What it argues
The Advantage is Patrick Lencioni's argument that organizational health — not strategy, technology, or talent — is the single greatest advantage a company can have. He defines organizational health as the condition where a leadership team is cohesive, has clarity about what they're doing and why, and communicates that clarity with over-the-top consistency throughout the organization. In healthy organizations, politics, confusion, and dysfunction are minimized — and that reduction is worth more than any management tactic or smart strategy.

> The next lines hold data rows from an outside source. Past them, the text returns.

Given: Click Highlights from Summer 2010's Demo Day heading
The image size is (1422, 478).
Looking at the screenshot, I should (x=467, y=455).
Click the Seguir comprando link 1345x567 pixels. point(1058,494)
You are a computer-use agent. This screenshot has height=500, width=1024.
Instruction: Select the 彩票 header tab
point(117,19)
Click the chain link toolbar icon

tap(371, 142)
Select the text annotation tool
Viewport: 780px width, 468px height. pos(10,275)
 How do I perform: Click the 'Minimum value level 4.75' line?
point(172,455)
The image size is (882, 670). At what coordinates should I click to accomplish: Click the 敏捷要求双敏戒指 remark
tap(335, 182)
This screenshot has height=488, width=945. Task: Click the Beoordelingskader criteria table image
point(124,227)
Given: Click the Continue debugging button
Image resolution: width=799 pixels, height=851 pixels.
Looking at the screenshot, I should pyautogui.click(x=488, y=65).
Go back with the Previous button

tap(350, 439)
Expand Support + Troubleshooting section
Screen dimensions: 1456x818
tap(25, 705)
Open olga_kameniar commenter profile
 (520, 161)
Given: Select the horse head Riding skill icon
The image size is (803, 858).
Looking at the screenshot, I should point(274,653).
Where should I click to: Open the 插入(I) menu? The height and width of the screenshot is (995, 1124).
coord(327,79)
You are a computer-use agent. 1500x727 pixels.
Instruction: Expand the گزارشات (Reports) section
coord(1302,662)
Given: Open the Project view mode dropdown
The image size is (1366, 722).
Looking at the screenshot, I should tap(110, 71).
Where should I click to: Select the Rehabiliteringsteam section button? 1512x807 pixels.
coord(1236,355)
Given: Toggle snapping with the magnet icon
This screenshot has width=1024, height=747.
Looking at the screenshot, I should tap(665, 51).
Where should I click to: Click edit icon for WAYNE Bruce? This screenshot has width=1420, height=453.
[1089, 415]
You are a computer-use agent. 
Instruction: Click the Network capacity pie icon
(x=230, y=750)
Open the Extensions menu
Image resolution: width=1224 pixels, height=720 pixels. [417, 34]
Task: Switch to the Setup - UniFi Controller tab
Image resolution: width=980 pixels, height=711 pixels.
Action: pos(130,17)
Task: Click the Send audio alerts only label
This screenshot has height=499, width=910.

Lencioni builds on his earlier work, particularly The Five Dysfunctions of a Team, by integrating the team model into a broader organizational framework. The book is organized around four disciplines: building a cohesive leadership team, creating clarity (answering six critical questions about the organization), over-communicating that clarity, and reinforcing clarity through human systems — hiring, performance management, and recognition. The first discipline is foundational; without a genuinely cohesive leadership team, the rest is impossible.
What it gets right
- 1.
Organizational health — cohesion, clarity, and consistent communication — is the greatest competitive advantage available to any organization and the most neglected.
- 2.
The four disciplines of organizational health: build a cohesive leadership team, create clarity, over-communicate clarity, and reinforce clarity through systems.
- 3.
A leadership team is not truly cohesive until members trust each other enough to engage in genuine unfiltered conflict about ideas — not artificial harmony.
What it covers
Who wrote it
Patrick Lencioni is the founder and president of The Table Group, a management consulting firm focused on organizational health and team dynamics. He is the author of twelve business books, most of them written as business fables, including The Five Dysfunctions of a Team, Death by Meeting, The Ideal Team Player, and Silos, Politics and Turf Wars. The Advantage is his most comprehensive non-fable work, synthesizing the frameworks from his earlier books into a single integrated model. His consulting clients include Fortune 500 companies, professional sports teams, and military organizations.